--- Problem description ---
Copy out only those lines running from the line with "Open the calendar" to the end of the listing, keeping each one exactly as it is.

--- Information ---
Start of Block

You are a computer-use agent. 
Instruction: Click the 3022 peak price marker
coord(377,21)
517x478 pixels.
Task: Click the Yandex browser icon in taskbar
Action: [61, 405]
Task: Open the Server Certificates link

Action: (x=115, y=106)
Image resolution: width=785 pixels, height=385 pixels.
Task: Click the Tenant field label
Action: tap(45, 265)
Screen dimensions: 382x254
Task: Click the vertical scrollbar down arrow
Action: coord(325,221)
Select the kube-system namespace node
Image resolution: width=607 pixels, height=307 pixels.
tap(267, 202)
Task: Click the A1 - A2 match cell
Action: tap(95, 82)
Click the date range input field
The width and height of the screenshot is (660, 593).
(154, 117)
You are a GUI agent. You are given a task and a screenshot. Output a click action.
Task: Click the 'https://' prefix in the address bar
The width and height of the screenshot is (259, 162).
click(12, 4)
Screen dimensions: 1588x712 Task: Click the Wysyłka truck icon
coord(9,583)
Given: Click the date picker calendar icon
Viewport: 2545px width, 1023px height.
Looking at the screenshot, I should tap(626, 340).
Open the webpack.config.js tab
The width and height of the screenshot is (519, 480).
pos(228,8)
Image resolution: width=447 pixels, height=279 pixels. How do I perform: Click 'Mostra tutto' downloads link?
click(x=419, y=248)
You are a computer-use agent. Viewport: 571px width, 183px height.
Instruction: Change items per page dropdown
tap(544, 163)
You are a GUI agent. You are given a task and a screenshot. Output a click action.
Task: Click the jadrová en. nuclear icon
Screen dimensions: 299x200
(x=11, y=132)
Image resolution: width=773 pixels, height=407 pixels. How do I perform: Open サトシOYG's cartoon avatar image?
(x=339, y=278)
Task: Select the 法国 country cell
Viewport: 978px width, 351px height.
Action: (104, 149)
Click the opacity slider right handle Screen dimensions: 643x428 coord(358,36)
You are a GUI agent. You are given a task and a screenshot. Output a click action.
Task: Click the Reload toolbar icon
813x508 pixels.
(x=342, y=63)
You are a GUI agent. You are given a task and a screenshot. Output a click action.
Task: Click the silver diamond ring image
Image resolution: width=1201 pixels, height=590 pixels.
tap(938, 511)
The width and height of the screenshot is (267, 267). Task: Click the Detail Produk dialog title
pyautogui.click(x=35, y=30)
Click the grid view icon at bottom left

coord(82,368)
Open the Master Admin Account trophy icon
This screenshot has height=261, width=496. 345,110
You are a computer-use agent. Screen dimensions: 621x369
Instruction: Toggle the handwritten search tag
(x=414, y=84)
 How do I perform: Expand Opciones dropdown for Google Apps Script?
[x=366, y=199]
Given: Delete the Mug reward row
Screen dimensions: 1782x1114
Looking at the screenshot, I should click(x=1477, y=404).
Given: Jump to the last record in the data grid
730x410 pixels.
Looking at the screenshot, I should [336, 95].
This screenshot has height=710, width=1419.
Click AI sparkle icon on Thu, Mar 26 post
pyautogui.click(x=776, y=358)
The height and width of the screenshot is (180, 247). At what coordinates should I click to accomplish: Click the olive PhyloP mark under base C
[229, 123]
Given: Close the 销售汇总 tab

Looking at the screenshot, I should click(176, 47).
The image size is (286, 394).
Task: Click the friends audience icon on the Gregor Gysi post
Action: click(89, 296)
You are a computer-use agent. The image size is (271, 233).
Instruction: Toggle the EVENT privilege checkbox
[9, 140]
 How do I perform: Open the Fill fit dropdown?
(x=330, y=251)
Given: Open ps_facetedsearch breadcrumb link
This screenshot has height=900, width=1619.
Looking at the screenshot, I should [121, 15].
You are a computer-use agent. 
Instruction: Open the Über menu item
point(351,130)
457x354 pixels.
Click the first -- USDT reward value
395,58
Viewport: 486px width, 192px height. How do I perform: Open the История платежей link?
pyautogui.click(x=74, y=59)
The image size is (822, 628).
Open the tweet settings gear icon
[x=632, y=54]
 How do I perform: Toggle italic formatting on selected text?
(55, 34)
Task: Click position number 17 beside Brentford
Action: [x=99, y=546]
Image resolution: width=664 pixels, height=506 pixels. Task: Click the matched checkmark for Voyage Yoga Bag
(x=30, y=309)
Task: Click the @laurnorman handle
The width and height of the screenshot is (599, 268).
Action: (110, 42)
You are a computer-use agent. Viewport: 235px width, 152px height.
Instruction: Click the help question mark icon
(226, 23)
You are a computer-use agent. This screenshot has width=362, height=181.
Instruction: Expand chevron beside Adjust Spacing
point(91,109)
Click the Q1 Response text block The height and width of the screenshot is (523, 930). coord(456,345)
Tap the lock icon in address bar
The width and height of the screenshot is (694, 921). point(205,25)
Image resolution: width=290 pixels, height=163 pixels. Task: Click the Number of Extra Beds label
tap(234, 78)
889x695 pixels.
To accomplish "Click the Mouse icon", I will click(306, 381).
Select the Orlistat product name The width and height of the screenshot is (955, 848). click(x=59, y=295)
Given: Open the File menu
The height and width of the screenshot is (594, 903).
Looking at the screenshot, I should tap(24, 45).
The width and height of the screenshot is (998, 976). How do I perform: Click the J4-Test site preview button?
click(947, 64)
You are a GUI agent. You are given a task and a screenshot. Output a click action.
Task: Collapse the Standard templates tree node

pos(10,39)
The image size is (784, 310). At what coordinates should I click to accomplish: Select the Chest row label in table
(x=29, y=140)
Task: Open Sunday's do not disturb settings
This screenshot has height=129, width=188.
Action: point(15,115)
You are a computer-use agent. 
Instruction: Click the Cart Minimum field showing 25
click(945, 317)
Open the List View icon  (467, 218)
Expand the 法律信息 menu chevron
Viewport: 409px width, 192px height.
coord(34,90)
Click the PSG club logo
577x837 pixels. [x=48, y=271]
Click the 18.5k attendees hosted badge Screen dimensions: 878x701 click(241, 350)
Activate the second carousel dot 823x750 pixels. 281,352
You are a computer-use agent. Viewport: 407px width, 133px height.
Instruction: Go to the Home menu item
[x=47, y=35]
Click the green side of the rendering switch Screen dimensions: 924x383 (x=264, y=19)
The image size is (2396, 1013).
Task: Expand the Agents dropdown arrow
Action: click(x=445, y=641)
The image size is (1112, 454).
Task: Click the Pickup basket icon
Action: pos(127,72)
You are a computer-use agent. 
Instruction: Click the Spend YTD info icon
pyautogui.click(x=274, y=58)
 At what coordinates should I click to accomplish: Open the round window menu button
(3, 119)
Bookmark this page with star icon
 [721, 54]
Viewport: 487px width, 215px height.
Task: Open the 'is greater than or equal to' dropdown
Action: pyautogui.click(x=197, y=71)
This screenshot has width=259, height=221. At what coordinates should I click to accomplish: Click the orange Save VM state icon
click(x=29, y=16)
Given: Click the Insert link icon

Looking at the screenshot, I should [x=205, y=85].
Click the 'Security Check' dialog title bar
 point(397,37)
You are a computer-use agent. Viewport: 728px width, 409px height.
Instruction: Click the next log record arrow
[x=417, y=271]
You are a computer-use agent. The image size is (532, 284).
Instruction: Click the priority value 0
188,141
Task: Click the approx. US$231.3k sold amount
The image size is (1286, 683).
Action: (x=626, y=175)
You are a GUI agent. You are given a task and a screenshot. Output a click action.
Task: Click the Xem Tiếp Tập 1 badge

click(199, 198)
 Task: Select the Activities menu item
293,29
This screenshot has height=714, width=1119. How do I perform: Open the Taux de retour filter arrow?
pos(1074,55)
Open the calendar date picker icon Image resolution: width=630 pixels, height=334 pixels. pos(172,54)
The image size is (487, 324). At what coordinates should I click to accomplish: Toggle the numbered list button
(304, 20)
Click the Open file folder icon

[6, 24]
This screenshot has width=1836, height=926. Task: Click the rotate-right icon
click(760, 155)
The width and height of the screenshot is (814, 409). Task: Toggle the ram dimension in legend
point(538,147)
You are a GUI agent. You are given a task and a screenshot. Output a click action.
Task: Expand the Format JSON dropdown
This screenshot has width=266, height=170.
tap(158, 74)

End of Block

--- Response to the exercise ---
Open the calendar date picker icon Image resolution: width=630 pixels, height=334 pixels. pos(172,54)
The image size is (487, 324). At what coordinates should I click to accomplish: Toggle the numbered list button
(304, 20)
Click the Open file folder icon

[6, 24]
This screenshot has width=1836, height=926. Task: Click the rotate-right icon
click(760, 155)
The width and height of the screenshot is (814, 409). Task: Toggle the ram dimension in legend
point(538,147)
You are a GUI agent. You are given a task and a screenshot. Output a click action.
Task: Expand the Format JSON dropdown
This screenshot has width=266, height=170.
tap(158, 74)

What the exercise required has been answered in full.